Ainsi disparut, au gré d’un fâcheux caprice, le chef-d’œuvre de Dorbay et de Le Vau, avec ses superbes bas-reliefs, ses marbres incomparables, ses belles peintures où Lebrun avait déployé toutes les ressources de son génie décoratif. Certes, aussi bien que divers plans élaborés par les architectes des bâtimens pour substituer un nouveau palais à celui de Louis XIV, on peut rappeler qu’il existe un projet relatif à la construction d’un autre escalier d’honneur qui eût débouché, près de la chapelle, dans le salon d’Hercule ; mais, ce projet étant resté inexécuté et l’escalier de la Reine, auquel faisait pendant celui des ambassadeurs, desservant l’aile opposée, on est contraint, depuis la suppression ordonnée par Louis XV, de pénétrer dans les appartemens de réception par une étroite et obscure entrée de service ou de les parcourir, comme on le fit encore lors de la visite des souverains russes, au rebours de leur suite logique et naturelle. Pour le château, dont elle altéra profondément l’ordonnance, cette démolition fut donc une perte irréparable. Aucune ne caractérise mieux le rôle de Louis XV à Versailles. D’autres devaient la suivre. Il est vrai que plusieurs de ces destructions furent compensées, dans une assez large mesure, par la beauté des nouveaux appartemens, où l’on retrouve, dans son élégance et sa pureté, l’art charmant du XVIIIe siècle.

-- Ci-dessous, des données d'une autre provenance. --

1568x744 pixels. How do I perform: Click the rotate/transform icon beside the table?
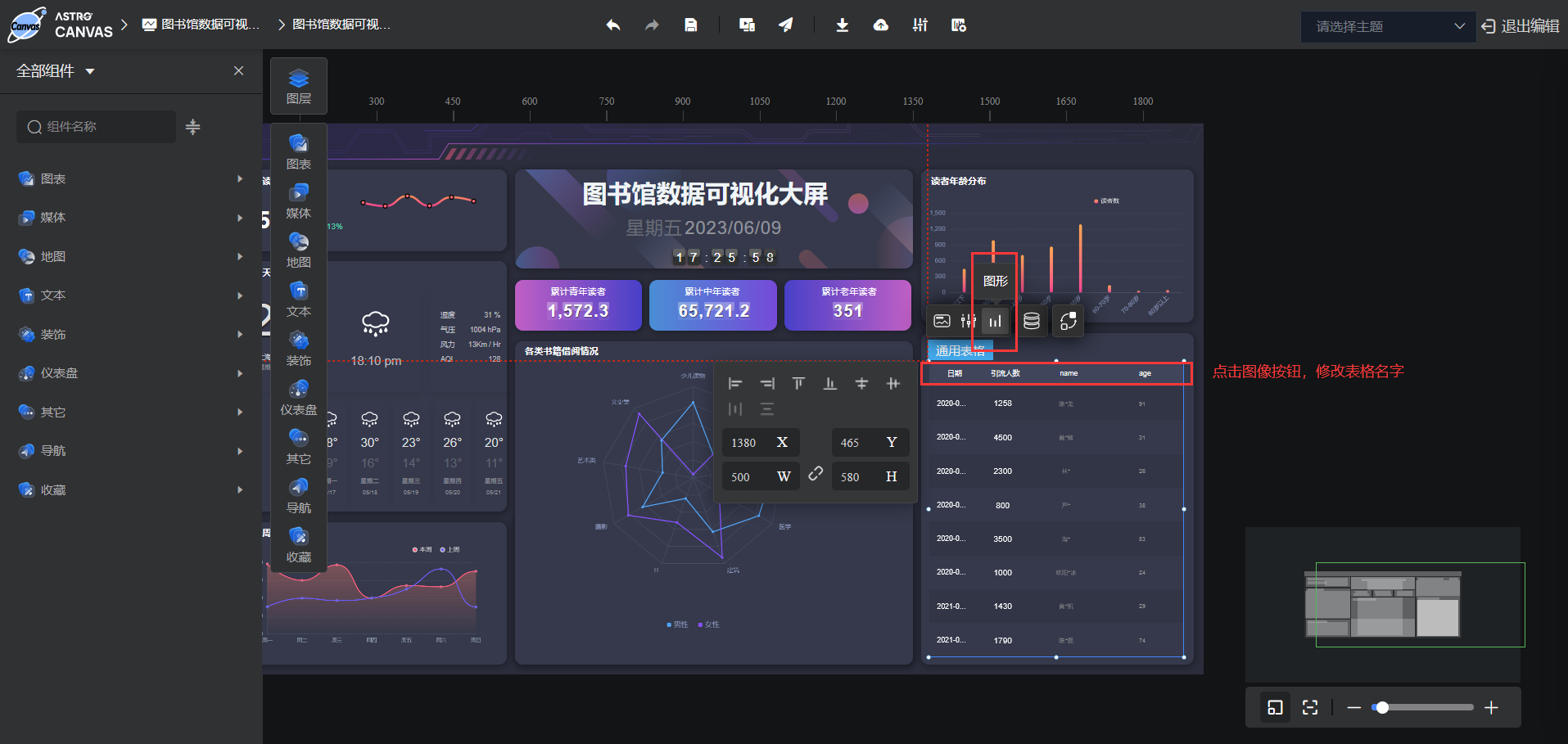click(x=1068, y=321)
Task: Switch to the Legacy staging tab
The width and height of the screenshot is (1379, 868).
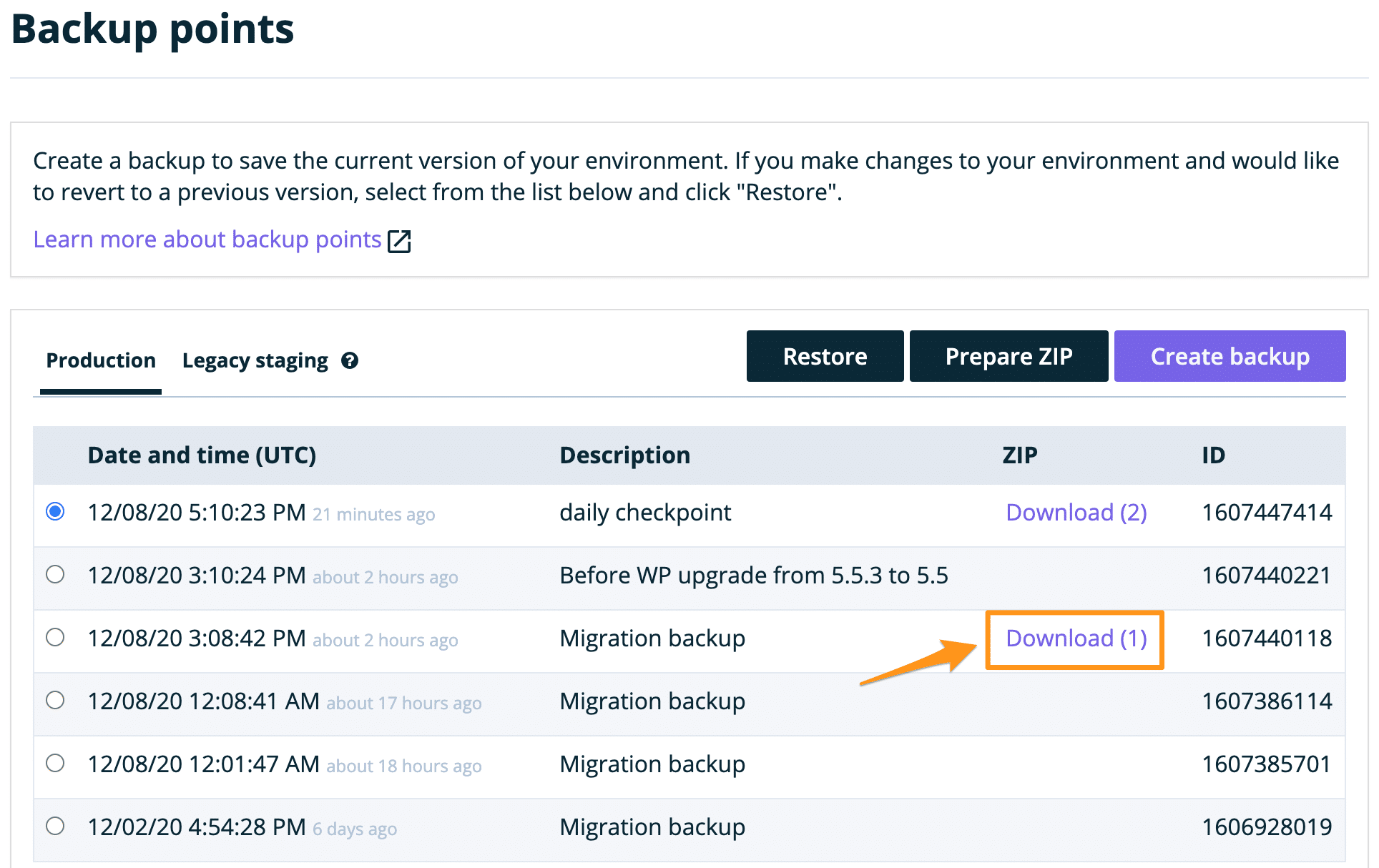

Ce n’était nullement, au reste, dans la pensée de rendre, à l’instar de Louis XIV, la demeure officielle de la royauté plus digne de la France que Louis XV, avec la même impatience d’être obéi que son bisaïeul, prescrivait, à chaque instant, de modifier l’aspect de son habituel séjour ; c’était parce qu’il s’y mourait d’un ennui auquel ces incessans changemens de décor apportaient quelque diversion. Aussi à Versailles, de même qu’ailleurs, dès qu’il s’agit de changer quoi que ce soit, pour faire plaisir à ses favorites, à ses filles, à ses courtisans et à lui-même, Louis XV, pour lequel il semble alors que l’argent ne soit rien et qui passe outre à la pénurie du Trésor[1], se montre toujours prêt, heureux si, un instant, il a pu dérouter en lui-même l’obsédant souci de ce perpétuel et périodique retour des actes de la vie qu’exprimait

  1. « Malheureusement que la dépense est énorme en un temps bien opposé. » (Lettre de Lécuyer, contrôleur des bâtimens, 7 novembre 1769).) « L’entrepreneur de la menuiserie a annoncé qu’il ne commencerait à travailler que quand on lui donnerait de l’argent. » (Marigny au Roi, 31 décembre 1769.)